Connect your Raspberry Pi to a Wi-Fi network directly from PiStorms!
Image Recognition Robot with PiStorms and Pi Camera
Select the Icons
Before you write the program, you should make a new folder on your Raspberry Pi. This folder will contain your image recognition program, as well as all of the icons you wish for the program to identify.
An example of making a new folder for our icon recognition program:
sudo mkdir /home/pi/PiStorms/programs/09-IconTracker
The program we will make today will require .png files and they will need a square frame around them. Below are example icons that you may wish to use. These icons are used by the Polylander's image recognition programs. See the video for more information.
Example .png images:
adult.png
circle-arrow-left.png
(You can also use this as “circle-arrow-up.png” and “circle-arrow-right.png” by simply rotating the image)
map-marker-alt.png
When the program runs, it will check for all of the other .png files that are in that same folder as the program and these images will be the ones that the program is trained to recognize. When it sees an image, the program will return the name of that icon (ex: “adult.png”).

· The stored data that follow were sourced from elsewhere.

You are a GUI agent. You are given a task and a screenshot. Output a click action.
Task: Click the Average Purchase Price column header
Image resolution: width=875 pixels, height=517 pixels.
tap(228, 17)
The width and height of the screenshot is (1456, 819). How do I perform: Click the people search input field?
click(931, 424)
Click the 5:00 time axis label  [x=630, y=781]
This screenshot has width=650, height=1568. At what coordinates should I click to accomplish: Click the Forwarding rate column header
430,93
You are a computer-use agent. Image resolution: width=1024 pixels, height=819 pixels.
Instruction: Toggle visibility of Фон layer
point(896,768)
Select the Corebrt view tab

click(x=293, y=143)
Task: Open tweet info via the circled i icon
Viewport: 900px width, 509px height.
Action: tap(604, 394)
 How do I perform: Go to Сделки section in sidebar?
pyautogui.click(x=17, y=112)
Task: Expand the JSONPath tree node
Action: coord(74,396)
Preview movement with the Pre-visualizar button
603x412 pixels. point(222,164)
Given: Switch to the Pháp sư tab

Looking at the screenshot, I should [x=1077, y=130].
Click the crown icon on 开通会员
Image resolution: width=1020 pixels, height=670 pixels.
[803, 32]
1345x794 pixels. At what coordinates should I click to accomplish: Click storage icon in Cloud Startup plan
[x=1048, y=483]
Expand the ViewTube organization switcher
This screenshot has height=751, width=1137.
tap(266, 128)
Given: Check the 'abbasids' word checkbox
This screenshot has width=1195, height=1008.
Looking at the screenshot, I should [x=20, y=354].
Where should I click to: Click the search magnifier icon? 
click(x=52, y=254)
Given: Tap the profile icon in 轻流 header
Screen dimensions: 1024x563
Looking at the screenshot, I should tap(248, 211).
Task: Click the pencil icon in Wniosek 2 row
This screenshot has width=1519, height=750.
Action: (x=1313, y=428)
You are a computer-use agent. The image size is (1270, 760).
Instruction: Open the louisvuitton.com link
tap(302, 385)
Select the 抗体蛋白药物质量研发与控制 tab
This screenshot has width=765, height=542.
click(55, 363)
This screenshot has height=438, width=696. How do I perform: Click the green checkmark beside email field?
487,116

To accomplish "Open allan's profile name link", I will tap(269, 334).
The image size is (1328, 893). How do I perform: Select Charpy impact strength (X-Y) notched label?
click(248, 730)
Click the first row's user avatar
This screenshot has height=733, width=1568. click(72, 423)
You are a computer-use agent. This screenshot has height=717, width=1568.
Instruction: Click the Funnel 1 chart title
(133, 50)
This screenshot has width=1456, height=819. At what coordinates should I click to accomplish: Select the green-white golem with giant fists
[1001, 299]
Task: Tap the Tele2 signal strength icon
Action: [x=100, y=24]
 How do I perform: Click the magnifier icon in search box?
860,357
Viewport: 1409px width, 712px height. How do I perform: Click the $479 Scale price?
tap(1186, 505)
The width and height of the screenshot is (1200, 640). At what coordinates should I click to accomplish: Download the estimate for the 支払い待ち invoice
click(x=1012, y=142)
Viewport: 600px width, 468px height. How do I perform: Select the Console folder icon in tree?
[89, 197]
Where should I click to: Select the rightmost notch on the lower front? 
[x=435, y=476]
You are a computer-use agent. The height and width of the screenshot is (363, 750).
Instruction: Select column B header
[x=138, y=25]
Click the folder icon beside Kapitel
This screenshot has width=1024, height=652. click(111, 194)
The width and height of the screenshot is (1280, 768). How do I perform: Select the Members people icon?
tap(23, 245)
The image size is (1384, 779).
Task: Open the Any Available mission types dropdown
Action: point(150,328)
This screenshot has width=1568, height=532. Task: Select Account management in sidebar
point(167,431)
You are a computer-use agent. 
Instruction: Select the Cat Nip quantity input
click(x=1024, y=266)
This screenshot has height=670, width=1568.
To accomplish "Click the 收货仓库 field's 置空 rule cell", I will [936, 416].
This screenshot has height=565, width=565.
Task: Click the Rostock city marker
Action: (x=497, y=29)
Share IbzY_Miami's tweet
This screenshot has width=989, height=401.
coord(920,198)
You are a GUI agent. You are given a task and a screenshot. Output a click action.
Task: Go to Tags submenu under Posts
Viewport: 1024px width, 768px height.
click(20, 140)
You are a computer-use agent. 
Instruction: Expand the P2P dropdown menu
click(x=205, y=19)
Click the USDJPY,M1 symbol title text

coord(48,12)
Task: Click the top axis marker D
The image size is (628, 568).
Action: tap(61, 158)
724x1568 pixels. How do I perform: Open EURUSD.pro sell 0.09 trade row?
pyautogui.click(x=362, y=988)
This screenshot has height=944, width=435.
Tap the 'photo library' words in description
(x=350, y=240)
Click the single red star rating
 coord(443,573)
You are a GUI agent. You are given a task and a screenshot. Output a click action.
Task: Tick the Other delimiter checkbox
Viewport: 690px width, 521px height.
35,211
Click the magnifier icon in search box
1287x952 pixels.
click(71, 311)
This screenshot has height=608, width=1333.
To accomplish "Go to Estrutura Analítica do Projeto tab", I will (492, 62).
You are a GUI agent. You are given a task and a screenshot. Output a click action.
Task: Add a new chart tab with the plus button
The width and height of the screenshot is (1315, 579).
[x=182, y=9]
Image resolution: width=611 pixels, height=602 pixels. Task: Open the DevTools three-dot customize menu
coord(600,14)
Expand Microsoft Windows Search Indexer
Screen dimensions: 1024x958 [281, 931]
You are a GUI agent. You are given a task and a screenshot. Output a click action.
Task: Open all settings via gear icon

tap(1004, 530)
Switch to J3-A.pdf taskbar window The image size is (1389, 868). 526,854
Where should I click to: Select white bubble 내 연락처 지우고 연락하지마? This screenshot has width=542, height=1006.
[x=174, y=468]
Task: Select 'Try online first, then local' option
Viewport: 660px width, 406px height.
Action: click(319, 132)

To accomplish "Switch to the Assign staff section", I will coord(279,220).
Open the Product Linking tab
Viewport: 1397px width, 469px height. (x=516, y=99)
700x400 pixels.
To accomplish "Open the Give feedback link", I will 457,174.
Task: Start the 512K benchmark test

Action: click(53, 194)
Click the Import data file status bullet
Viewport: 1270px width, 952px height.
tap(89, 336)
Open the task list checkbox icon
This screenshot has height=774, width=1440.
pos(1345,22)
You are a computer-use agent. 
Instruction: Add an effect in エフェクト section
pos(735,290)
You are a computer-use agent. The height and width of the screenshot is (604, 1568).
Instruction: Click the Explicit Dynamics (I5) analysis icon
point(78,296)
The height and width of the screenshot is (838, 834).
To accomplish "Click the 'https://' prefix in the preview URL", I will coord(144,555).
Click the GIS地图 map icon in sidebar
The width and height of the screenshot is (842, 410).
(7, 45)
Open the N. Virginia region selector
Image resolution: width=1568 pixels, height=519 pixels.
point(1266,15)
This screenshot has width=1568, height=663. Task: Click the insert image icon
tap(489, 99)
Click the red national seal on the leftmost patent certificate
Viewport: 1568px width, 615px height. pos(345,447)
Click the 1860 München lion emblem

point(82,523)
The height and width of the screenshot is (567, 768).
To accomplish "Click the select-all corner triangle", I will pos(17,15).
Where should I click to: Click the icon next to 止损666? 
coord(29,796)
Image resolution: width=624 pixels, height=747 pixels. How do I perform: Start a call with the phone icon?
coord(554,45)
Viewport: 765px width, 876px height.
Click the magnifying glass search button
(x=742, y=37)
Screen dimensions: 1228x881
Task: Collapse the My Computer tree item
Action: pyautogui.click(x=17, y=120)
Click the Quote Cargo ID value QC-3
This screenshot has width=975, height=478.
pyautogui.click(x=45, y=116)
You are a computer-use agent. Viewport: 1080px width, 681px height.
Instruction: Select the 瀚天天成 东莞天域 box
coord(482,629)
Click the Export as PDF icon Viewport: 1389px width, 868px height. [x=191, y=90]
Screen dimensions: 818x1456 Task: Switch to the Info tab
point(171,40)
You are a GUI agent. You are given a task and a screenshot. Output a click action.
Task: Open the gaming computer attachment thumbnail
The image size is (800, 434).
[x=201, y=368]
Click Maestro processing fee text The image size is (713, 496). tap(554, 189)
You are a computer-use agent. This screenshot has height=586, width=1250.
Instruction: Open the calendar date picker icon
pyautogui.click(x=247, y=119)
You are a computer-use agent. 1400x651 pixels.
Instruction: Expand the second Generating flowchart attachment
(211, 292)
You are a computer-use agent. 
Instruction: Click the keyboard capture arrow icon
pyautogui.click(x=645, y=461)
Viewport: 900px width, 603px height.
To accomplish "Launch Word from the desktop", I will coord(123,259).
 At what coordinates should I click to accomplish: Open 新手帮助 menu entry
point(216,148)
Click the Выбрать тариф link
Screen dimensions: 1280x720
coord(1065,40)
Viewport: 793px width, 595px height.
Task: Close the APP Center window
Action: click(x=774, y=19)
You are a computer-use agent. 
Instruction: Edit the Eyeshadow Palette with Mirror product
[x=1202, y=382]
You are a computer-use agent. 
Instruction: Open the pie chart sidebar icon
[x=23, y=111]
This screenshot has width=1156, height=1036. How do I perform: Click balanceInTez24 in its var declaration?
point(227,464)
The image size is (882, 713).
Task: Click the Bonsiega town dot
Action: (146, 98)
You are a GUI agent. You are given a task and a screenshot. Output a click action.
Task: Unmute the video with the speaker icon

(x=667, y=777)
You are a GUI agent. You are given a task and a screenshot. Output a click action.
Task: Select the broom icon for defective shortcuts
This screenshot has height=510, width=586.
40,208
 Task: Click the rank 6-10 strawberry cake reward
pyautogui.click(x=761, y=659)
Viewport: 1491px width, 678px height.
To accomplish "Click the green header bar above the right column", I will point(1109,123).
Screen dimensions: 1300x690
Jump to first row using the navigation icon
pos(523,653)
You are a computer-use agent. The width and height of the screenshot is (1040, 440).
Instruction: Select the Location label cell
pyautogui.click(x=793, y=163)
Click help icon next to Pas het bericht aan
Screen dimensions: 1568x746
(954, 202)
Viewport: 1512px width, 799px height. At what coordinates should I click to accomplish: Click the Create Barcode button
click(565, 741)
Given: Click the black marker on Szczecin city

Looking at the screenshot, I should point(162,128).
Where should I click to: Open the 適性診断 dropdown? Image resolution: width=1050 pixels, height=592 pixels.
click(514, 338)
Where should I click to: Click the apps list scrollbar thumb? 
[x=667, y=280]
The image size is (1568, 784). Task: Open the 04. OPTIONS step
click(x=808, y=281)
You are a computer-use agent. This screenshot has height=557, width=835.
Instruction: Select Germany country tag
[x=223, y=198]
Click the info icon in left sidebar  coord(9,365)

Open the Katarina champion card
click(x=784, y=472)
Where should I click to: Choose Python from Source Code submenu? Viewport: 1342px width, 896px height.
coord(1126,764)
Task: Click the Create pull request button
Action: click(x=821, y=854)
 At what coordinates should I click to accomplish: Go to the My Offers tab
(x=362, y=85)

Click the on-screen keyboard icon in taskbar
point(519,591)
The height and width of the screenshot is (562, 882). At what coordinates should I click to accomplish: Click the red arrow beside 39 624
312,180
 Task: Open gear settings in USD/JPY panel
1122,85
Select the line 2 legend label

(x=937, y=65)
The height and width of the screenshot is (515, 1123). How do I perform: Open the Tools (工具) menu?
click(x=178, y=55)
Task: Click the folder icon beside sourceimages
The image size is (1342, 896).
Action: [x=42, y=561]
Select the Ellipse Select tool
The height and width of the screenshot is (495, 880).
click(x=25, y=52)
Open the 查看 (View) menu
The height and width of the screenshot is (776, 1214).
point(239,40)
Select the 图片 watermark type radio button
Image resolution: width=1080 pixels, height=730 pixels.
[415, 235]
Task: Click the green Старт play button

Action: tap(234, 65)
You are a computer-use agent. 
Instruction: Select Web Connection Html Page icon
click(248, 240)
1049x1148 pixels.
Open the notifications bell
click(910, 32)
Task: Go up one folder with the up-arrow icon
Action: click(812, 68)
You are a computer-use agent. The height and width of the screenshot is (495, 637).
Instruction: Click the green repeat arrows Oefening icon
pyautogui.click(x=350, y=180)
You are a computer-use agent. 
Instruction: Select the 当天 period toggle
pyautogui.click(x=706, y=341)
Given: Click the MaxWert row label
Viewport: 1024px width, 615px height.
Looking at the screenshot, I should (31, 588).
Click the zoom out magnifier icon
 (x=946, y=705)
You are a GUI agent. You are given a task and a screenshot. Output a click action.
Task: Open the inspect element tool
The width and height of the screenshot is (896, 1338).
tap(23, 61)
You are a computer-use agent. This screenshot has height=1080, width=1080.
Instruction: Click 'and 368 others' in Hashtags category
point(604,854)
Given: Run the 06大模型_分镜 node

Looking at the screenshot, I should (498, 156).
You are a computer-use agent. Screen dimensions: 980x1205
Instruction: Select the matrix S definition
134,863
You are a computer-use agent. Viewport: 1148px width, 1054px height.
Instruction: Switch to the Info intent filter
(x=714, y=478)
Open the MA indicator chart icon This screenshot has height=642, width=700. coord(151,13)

Writing the Icon Recognition Program
After you have the folder set up with the icons you would like to identify, we can now write the Python program that will identify the icon and return its name! Follow the steps below to write the program.
First, we need to import the libraries necessary to run a PiStorms program, as well as the libraries needed for the Pi Camera and some additional setup code:
- from picamera.array import PiRGBArray
- from picamera import PiCamera
- from PiStorms import PiStorms
- import cv2
- import sys, os
- import imutils
- import numpy as np
- import argparse, time
- import inspect
- currentdir = os.path.dirname(os.path.abspath(inspect.getfile(inspect.currentframe())))
- parentdir = os.path.dirname(currentdir)
- sys.path.insert(0,parentdir)
- psm = PiStorms()
Second, we're going to write the code for the “training” function. What this does is checks for .png files that are in the same folder as the program. Then, it takes these images, changes them to grayscale and converts them into an array in order to store them in a form the program can recognize.
class icontracker:
- training = {}
- version = ''
- # Generate the images dictonary and store it in memory
- # Each image is 200x200
- def __init__(self):
- self.training = self.get_training()
- self.version = '1.00'
- def get_training(self):
- path = currentdir
- training = {}
- files = os.listdir(path)
- files_png = [i for i in files if i.endswith('.png')]
- print "files_png: ", files_png
- for file in files_png :
- imR = cv2.imread(currentdir+"/"+file)
- # perform the actual resizing of the image and show it
- imR = self.preprocess(imR)
- training[file] = imR
- return training
Next, we'll define the function for capturing an image from the Pi Camera.
- # Captures a single image from the camera and returns it in PIL format
- def get_image(self,camera):
- # read is the easiest way to get a full image out of a VideoCapture object.
- retval, ig = camera.read()
- return im
Now, we can start moving into our image recognition code. Let's define a few more functions:
- ###############################################################################
- # Image Matching
- ###############################################################################
- def preprocess(self,img):
- gray = cv2.cvtColor(img,cv2.COLOR_BGR2GRAY)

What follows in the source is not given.